The digital backbone
The digital backbone is a singular, future-proof secure communications architecture that connects sensors, effectors and deciders across military and business domains. It will enable multi-domain integration and the transformation of defence using artificial intelligence, machine learning and other technologies.
The MOD works with numerous suppliers and various networks that interact with each other on a complex level. UK-based digital infrastructure specialist Improbable Defence is building a digital twin that absorbs the complexity of the process and conveys a level of simplicity to the network operators which will help them function more efficiently.
The company’s chief executive officer of defence and security Joe Robinson explains: “Understanding the way those networks operate, and efficient modification and upgrading that [networks] can be a complex task. It can be quite time consuming and intensive for a lot of people to manage that kind of complexity.
“The aim is to help them enhance the resilience of the network, to speed up decision making around network operations and improvements and also drive efficiencies. The digital twin, in very specific terms, will help increase understanding of the current networks and their operations.”
The digital twin will also help the MOD predict future demands on its communication networks. Robinson says his company’s solution will enhance the management and network operations that have to take place when running a very largescale communication network infrastructure, which includes elements such as cyber resilience. The digital twin “will flush out data and provide a bit of analytical rigour to support decision making,” he says.
Cybersecurity
In the Digital Strategy, the MOD recognises that having the capability and being able to exploit data is just as much of a risk as a benefit.
“If you are aggregating all of the data into one place, which you have to do for AI and machine learning to work properly, that also lends itself as being a high-value target for malicious actors,” head of intelligence at SecAlliance Rob Dartnall explains.
When it comes to information operations and cyber operations, Russia regularly hits the headlines. But China’s cyber capability has become proficient in recent years.
Dartnallsays: “They could conduct hundreds if not thousands of operations all at the same time if they wanted to. We’ve seen from their supply chain targeting that they understand that targeting single points of failure is a much higher reward.
“What they’ll be looking at is identifying the individual service providers that everyone uses. Once they took out a single point of failure, they could impact 40 or 100 organisations rather than having to target 40 or 100 organisations.”
He believes China would identify and target supply chains that hold the most amounts of aggregated sensitive data. The CCP could potentially aim at key technologies that most, if not all defence contractors or government departments use, and compromise one piece of software instead of dozens.
While the digital twin is a powerful tool to enhance resilience and understand how to improve a system, it can have perilous consequences if falls into the hands of an adversary. Dartnallexplains that if access is gained to a digital twin, the mal-actor can understand the weak points of a particular system and identify a single point of failure within. “Once they’ve got that, they can potentially reverse engineer it and just absolutely annihilate you,” he says.
The MOD sees the solution in a secure by design method, the transformation of the digital enterprise and implementing certain measures that will deliver secure foundations to the digital backbone.
When it comes to creating or operating the digital infrastructure, the MOD has an easier task than mature financial institutions, for instance.
“They [MOD] don’t have to have a significant amount of infrastructure that is internet-facing so it should be easier to do. But what you are dealing with is legacy technology and data intelligence that needs to be standardised, aggregated and built around a zero-trust system. It’s doable, but it’s not a three to five-year plan, it’s a decade issue,” Dartnall says.
Improbable Defence, however, believes the in-depth simulations and rich synthetic environment delivered by its digital twin allows for a layering of the dependencies on the network. With the large and detailed simulation, the company can understand the mission and service level impacts of the network and model hypothetical scenarios on a mission or individual level.
“If an individual at a particular station is denied a particular computer, how does that impact their job? Because what you care about is whether you can deliver your mission, whether you can do your job at the moment based on network interference or network assets,” Robinson concludes.

* EXTRACTED ENTRIES
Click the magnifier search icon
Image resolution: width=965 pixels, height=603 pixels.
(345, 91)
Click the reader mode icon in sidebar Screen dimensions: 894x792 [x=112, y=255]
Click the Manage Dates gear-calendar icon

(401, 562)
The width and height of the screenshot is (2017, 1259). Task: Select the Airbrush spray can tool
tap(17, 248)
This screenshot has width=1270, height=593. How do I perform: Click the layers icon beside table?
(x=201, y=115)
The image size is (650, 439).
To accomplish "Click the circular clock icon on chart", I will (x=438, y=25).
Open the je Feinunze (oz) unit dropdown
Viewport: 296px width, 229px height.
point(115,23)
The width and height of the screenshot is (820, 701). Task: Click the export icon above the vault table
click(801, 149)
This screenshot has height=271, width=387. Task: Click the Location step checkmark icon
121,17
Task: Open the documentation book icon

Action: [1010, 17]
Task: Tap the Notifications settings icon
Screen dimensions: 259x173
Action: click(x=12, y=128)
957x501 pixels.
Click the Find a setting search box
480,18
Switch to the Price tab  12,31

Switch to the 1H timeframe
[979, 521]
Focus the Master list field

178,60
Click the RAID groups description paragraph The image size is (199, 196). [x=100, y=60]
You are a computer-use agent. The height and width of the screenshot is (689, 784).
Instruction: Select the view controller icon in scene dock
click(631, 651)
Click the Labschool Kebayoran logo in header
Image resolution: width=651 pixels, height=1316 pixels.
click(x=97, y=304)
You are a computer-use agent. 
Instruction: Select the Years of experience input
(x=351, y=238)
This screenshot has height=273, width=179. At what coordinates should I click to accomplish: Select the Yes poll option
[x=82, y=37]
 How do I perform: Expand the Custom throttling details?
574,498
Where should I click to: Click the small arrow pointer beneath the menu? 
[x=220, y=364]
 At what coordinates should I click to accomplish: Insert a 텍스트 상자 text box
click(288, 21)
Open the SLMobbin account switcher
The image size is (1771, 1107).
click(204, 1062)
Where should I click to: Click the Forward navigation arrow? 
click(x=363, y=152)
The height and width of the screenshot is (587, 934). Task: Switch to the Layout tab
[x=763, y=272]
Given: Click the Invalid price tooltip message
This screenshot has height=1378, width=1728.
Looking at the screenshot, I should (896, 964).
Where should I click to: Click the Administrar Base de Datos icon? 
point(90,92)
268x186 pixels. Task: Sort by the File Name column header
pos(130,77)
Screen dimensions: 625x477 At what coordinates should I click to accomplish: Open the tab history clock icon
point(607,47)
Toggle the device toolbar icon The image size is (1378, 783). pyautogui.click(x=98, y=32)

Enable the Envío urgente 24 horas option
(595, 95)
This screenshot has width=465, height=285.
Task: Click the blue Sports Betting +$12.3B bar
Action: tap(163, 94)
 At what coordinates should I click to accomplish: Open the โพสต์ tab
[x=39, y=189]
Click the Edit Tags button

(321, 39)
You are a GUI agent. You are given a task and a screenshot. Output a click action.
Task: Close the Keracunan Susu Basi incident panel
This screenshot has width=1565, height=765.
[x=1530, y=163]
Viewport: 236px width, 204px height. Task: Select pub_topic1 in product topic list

* STATED TASK
From the text on the digital backbone, reproduce word for word the passage starting at "The MOD works" and ending at "kind of complexity.".

* OUTPUT
The MOD works with numerous suppliers and various networks that interact with each other on a complex level. UK-based digital infrastructure specialist Improbable Defence is building a digital twin that absorbs the complexity of the process and conveys a level of simplicity to the network operators which will help them function more efficiently.
The company’s chief executive officer of defence and security Joe Robinson explains: “Understanding the way those networks operate, and efficient modification and upgrading that [networks] can be a complex task. It can be quite time consuming and intensive for a lot of people to manage that kind of complexity.